Set tasks ▸
**1)** Answer these from the forum thread on guide dog relieving:
(a) What share of the dogs GDB trains each year does the writer guess are dropped for relieving issues?
(b) What can a handler use as a marker to point toward where the dog pooped?
(c) How many poop bags does the writer carry on a walk?
**2)** Continue the forum thread on guide dog relieving by writing the post under its final heading.

Good idea for the mittens over thin grippy gloves.


----------



## Fodder (Oct 21, 2007)

well it surely can be done but the window of opportunity would have been in that first year before becoming lax. no poop, no walk and if they attempt to go on walks anyway they get a verbal correction and should hold it at least until a relieving area is found and their puppy coats removed. for pups that cannot do this, it's documented and counts against them. of the hundreds of dogs GDB trains each year... I'd have to guess less than 5% are dropped for relieving issues.

as far as blind handlers knowing when their dog is relieving - we strongly advise leash relieving especially those who live alone or have no usable vision. there is a technique taught in class to either "cast" your dog in front of you moving left to right, or to circle around you. when the dog stops moving, the handler simple touches their back to see if it's hunched or slanted (in some environments you can hear males urinating on hard surfaces). if they are hunched and dedicating, the tie of your shoe can be used as a marker to point in the direction of the poop or many can just follow the line of their dogs back and find it.

during training the dogs become accustomed to having their backs touched and also kept in one place to discourage traveling/walking while pooping.

so yes, blind ppl relieve and clean up after their own dogs and dogs can absolutely be taught not to defecate on walks however it's harder to break them of it once they've started. I don't know any other way than to heel them, giving them a place to be... and correcting them for deviating. that said - I have 1 that holds it on walks and another that will poop in motion if he has to so I've given up - I carry 4 poop bags to walk I'm, it's both exercise and nerves induced.


----------



## Fodder (Oct 21, 2007)

Recorded information ▸
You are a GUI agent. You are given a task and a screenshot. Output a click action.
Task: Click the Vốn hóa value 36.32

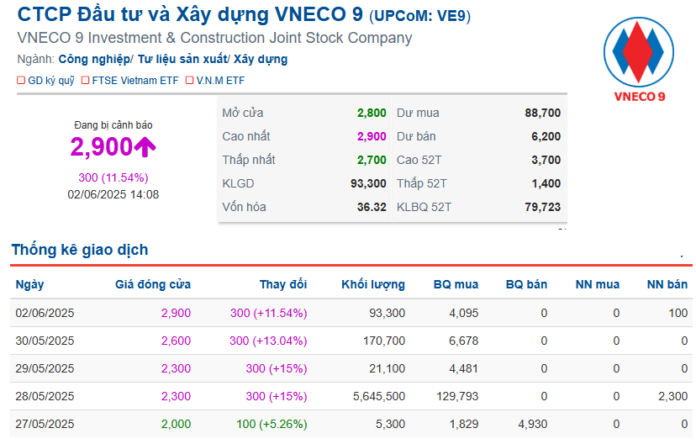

Answers to the exercises ▸
**1)**
(a) Less than 5%
(b) The tie of the handler's shoe
(c) Four

**2)**
^ lol, defecating to dedicating, and toe of your shoe not tie


----------



## Rangers_mom (May 16, 2013)

Fodder said:


> well it surely can be done but the window of opportunity would have been in that first year before becoming lax. no poop, no walk and if they attempt to go on walks anyway they get a verbal correction and should hold it at least until a relieving area is found and their puppy coats removed. for pups that cannot do this, it's documented and counts against them. of the hundreds of dogs GDB trains each year... I'd have to guess less than 5% are dropped for relieving issues.
> 
> as far as blind handlers knowing when their dog is relieving - we strongly advise leash relieving especially those who live alone or have no usable vision. there is a technique taught in class to either "cast" your dog in front of you moving left to right, or to circle around you. when the dog stops moving, the handler simple touches their back to see if it's hunched or slanted (in some environments you can hear males urinating on hard surfaces). if they are hunched and dedicating, the tie of your shoe can be used as a marker to point in the direction of the poop or many can just follow the line of their dogs back and find it.
> 
> ...


What does GDB stand for?

We had to do the same thing with touching the back while the dog deficated so that they got used to that.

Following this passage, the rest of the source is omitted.